Environments inherit from BaseTaskEnv, which handles episode lifecycle management like max_steps.

  • TaskEnvironment: Designed for single-turn tasks. The environment terminates after the first agent action and computes a reward based on the final response using a provided reward_fn.

  • ToolEnvironment: Designed for multi-turn, tool-using tasks. It receives actions from the ToolAgent, and if they are tool calls, it uses its internal ToolManager to execute them via execute_calls. The results of tool execution are returned to the agent as a new observation in {"tool_outputs": ...} format. The episode terminates when the agent invokes a special finish function or max_steps is reached, at which point reward_fn is called on the final answer.

Tool Integration#

Tools inherit from BaseTool and must implement get_json_schema() to define their interface (parameters, description) and either apply() (synchronous) or apply_async() (asynchronous) to define their logic. The ToolManager discovers, registers, and executes tools by name. It can execute multiple tool calls in parallel for efficiency.

Agent/Environment interaction#

Batch vs Async Rollout

Key Features and Optimizations#

Multi-turn Tool Use#

Tunix fully supports multi-turn interactions involving tool use. The typical flow is:

  1. The ToolAgent sends the conversation history (including user query and prior tool results) to the LLM.

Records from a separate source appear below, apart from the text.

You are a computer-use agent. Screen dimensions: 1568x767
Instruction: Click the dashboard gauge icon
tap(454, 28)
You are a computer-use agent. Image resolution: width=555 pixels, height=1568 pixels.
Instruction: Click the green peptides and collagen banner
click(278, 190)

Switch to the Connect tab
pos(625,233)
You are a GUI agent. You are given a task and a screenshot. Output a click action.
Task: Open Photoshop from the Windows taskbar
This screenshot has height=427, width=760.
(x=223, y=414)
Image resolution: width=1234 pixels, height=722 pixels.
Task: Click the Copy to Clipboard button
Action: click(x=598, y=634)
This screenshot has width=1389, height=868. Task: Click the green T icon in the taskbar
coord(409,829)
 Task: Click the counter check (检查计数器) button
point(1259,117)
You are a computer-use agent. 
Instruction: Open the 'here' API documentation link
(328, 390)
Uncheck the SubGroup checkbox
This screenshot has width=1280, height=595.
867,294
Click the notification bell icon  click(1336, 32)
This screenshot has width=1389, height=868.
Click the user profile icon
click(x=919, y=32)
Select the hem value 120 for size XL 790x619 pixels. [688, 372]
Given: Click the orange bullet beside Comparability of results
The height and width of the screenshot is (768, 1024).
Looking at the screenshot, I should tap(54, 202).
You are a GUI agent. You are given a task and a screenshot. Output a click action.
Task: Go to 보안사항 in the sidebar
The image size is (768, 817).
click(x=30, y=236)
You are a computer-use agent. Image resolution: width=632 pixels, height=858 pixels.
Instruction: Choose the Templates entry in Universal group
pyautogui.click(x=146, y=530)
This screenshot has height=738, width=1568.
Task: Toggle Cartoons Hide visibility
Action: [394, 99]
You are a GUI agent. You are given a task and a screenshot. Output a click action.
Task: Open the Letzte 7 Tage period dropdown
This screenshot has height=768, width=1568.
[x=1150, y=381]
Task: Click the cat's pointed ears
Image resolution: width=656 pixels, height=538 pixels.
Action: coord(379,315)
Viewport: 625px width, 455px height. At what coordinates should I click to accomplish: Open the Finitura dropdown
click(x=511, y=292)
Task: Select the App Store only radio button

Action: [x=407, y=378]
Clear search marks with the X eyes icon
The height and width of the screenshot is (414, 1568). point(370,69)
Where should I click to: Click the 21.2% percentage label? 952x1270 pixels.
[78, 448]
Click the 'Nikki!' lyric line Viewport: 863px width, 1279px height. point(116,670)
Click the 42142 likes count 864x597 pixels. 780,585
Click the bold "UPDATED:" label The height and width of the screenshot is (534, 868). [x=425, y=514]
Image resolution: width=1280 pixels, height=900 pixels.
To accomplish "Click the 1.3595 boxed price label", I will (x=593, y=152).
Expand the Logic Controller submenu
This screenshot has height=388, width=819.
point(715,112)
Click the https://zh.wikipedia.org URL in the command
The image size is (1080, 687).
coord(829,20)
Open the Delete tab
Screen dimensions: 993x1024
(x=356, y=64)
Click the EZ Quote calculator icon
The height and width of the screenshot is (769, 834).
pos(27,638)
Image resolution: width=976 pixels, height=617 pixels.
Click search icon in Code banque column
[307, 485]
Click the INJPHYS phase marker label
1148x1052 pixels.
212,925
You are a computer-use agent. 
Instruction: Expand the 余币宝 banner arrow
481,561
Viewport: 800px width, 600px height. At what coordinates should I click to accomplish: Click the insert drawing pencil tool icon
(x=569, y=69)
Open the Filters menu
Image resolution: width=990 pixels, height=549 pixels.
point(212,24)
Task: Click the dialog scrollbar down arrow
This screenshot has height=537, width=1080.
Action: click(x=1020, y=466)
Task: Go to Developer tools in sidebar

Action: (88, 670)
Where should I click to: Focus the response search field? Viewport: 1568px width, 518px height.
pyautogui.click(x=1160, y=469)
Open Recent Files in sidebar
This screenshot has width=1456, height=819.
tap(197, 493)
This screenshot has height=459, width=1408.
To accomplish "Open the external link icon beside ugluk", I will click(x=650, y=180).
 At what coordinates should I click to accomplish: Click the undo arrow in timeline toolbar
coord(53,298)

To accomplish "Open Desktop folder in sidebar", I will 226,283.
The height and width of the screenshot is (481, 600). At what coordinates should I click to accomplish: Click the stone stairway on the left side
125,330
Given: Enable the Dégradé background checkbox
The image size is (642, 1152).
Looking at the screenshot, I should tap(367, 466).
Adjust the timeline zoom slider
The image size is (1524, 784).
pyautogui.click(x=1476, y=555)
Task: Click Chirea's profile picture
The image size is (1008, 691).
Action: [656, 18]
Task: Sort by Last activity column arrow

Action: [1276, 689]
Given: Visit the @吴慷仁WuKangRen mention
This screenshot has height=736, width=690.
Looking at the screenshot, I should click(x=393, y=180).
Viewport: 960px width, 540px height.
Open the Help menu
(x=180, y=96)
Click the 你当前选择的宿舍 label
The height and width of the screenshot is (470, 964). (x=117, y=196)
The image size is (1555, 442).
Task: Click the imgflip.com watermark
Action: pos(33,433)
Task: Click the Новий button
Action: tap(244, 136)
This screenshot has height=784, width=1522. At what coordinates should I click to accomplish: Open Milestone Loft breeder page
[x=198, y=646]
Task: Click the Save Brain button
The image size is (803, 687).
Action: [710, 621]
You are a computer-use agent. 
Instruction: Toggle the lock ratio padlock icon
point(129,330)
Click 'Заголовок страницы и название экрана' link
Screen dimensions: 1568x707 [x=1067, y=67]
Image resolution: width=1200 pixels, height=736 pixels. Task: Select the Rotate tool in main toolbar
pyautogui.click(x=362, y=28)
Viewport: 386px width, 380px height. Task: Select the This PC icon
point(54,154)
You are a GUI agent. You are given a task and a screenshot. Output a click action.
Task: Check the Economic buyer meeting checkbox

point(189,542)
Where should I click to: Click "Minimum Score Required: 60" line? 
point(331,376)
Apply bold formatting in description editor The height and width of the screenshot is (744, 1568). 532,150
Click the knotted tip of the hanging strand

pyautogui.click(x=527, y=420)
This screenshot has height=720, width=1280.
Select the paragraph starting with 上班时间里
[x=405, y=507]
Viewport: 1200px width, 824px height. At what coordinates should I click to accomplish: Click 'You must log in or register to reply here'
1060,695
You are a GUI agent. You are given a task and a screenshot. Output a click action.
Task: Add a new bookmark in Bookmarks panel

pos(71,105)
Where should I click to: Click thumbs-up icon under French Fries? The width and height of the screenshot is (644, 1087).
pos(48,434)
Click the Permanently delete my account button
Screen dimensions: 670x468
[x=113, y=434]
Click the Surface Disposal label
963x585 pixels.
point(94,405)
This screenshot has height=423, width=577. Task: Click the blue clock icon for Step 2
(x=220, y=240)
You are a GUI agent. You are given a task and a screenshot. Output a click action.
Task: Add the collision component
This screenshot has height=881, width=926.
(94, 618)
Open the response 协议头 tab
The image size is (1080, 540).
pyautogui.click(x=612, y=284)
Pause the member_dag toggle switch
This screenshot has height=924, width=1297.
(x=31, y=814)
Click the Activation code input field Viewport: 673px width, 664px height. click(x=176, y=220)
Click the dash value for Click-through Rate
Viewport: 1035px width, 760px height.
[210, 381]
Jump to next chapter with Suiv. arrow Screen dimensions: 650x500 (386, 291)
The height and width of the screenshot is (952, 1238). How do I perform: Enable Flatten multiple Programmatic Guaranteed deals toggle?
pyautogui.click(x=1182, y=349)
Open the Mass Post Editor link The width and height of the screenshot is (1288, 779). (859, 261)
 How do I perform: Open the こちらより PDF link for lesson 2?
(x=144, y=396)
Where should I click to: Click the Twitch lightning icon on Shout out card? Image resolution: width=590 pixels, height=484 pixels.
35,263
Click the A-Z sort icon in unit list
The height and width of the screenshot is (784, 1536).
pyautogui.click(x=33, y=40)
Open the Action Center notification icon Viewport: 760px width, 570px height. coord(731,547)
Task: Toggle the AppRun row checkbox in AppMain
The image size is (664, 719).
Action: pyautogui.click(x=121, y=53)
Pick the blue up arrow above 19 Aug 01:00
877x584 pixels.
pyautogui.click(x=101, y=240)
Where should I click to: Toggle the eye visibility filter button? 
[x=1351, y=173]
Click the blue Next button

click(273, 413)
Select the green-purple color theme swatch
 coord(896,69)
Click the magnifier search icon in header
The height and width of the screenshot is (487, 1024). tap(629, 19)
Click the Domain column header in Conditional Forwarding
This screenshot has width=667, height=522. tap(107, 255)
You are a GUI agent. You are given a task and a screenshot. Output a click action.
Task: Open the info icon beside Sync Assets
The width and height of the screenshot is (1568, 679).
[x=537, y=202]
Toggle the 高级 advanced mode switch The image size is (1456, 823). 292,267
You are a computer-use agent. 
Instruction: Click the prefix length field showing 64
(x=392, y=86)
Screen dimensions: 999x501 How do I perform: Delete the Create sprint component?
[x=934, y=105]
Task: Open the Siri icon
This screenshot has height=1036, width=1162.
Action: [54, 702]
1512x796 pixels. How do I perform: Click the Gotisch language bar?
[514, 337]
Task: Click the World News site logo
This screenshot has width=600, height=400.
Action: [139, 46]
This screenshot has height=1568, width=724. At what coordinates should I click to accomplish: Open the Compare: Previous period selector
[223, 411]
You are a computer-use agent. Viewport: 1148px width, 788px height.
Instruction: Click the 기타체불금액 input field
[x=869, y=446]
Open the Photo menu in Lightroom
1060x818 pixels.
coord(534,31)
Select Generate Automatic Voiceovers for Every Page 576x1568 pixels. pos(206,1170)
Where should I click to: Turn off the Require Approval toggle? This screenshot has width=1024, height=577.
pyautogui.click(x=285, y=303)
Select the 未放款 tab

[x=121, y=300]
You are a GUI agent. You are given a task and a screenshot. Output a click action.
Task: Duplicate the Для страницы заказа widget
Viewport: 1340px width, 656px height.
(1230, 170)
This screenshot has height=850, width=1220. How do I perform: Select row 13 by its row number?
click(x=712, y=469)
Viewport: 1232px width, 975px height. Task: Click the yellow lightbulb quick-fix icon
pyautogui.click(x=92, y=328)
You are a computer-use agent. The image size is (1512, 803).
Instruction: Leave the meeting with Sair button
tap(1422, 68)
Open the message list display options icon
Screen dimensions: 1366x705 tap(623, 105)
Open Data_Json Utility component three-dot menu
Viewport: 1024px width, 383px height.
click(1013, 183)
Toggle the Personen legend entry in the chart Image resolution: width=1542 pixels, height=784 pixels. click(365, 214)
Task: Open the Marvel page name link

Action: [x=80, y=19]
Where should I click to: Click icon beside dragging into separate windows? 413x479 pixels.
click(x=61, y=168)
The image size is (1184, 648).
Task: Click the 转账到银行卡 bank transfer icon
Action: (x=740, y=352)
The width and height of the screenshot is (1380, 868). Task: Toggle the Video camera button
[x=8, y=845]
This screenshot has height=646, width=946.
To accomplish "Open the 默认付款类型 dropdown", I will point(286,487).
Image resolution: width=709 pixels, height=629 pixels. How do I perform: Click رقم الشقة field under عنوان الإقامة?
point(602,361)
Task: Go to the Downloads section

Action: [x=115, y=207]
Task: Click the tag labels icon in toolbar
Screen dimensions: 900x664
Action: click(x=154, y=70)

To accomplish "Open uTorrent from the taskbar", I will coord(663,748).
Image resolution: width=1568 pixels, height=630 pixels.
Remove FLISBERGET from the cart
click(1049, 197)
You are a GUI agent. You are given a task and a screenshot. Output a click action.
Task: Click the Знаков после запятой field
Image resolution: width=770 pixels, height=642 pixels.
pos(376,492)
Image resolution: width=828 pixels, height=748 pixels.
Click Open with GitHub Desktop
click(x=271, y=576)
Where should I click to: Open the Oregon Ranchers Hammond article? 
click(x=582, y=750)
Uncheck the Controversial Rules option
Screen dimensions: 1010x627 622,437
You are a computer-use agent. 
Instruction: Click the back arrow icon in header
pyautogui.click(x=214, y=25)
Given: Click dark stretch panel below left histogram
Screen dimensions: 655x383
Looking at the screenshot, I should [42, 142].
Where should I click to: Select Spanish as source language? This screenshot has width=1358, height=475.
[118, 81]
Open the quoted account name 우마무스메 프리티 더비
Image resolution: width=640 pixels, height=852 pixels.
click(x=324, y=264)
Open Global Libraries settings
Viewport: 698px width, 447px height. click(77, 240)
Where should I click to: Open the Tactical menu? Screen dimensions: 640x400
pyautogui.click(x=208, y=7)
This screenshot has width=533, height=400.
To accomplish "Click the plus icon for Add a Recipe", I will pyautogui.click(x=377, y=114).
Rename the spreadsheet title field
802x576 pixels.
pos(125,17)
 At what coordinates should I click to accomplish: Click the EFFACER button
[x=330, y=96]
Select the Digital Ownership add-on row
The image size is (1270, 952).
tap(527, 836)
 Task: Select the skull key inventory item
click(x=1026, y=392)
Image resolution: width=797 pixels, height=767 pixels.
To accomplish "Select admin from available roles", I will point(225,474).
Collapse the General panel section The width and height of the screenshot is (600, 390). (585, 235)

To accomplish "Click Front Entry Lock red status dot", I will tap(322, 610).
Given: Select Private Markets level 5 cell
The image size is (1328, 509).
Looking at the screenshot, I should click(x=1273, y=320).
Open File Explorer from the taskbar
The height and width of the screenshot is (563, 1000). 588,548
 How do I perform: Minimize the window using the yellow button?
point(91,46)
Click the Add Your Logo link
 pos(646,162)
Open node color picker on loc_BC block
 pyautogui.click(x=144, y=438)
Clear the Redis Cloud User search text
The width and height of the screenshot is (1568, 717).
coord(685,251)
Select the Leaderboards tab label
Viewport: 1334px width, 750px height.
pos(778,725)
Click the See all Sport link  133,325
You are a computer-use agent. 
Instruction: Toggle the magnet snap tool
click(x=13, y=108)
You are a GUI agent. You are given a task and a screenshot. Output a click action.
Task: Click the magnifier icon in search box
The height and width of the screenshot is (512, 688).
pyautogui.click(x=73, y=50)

  2. The LLM responds with a tool call, e.g., calculator(a=1, b=1).

  3. The ToolAgent uses its ToolParser to parse this into an Action object.

  4. The ToolEnvironment receives this action, uses its ToolManager to execute calculator, and receives the result “2”.

  5. The ToolEnvironment returns an observation like {"tool_outputs": {"call_id_123": "Tool returned result: 2"}}, reward=1, and done=False.

  6. The ToolAgent adds the tool result to its history as a role: tool message.

  7. The loop continues until the agent calls finish(answer=...) or max_steps is reached.

Asynchronous Rollouts#

To accelerate trajectory collection, Tunix supports asynchronous rollouts via the RolloutOrchestrator. It leverages Python’s asyncio to manage multiple concurrent agent-environment interactions using TrajectoryCollectEngine instances, with parallelism controlled by max_concurrency. The run_producers_from_stream method manages a pool of workers that draw agent-environment pairs from a stream, run full episodes via collect(), and queue the resulting trajectories. The yield_batches method allows a consumer (like an RL learner) to receive trajectories as they are generated. This parallel execution significantly speeds up data collection, especially when interacting with external models or tools with high latency.

Furthermore, Tunix provides a RolloutSyncLock to manage concurrency between rollouts and model weight synchronization in distributed training setups. This lock ensures that rollouts (acquire_rollout) are temporarily paused when a weight sync (acquire_weight_sync) is requested, preventing agents from generating trajectories with stale parameters.

Batch vs Async Rollout

Trajectory Batching and Grouping#

Tunix supports batching of agentic trajectories through the GroupQueueManager. This component, used within the RolloutOrchestrator, collects TrajectoryItem instances into buckets based on a configurable group_key (e.g., prompt ID via env.task["group_id"]) and episode_id. Once a bucket reaches a predefined group_size (e.g., num_generations in GRPO), it is marked as a “ready group” and made available for downstream processing by yield_batches. This mechanism is essential for algorithms like GRPO which require multiple trajectory samples for each prompt, and improves efficiency by yielding full groups of trajectories in batches. The max_open_buckets parameter can be used to limit memory usage by controlling the number of groups that can be populated simultaneously.